The Science Behind Sofar Ocean Marine Weather Forecasts

Tim Janssen
By: 
Tim Janssen

To improve ocean insights and forecasts, Sofar operates the largest privately owned ocean weather sensor network in the world (see figure 1), currently consisting of nearly 200 real-time weather sensors in the Pacific. Each sensor measures wave conditions, surface winds, and drift currents, and transmits the data to the Sofar cloud in real-time. We assimilate the data in our wave forecast models to create the highest fidelity wave forecasts in the world. Compared to NOAA models, the Sofar data network reduces model rms errors by more than 20% across the board (see figure 3) and more than 50% in high-energy swell forecasts (see figure 2). The best part? All our real-time sensor data and enhanced model forecasts are publicly available at weather.sofarocean.com 

On December 27th 2019, an energetic storm system developed in the western Pacific about 1000km east of the Japanese coast (figure 1). The extreme surface winds generated 30m waves, taller than a 7-story building. These energetic waves radiate across the northern Pacific basin, first approaching Hawaii and then making their way to the west coast of the United States. 
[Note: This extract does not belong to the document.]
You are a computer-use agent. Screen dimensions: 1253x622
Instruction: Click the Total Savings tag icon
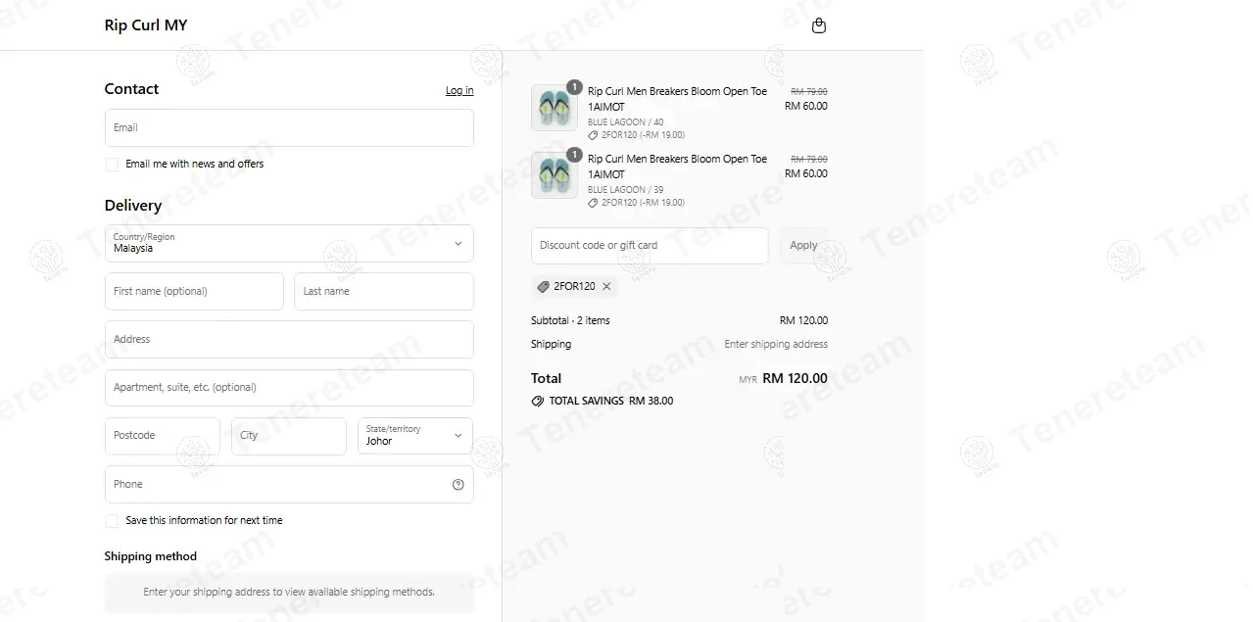537,401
Figure 1: The map shows part of the Sofar sensor network with a wave height overlay for December 27th (Sofar model). A large storm event is driving extreme waves in the northwest Pacific. The pentagon-shaped icons indicate locations of live Spotter weather buoys currently deployed in the Pacific. The yellow Spotter icons indicate sensors that are used in the data assimilation, the red circled Spotter icons represent Spotters that were not included in the assimilation (see figure 3). We compare wave height time series at Spotter 0323 and NDBC Station 51000 (figure 2), which are indicated on the map.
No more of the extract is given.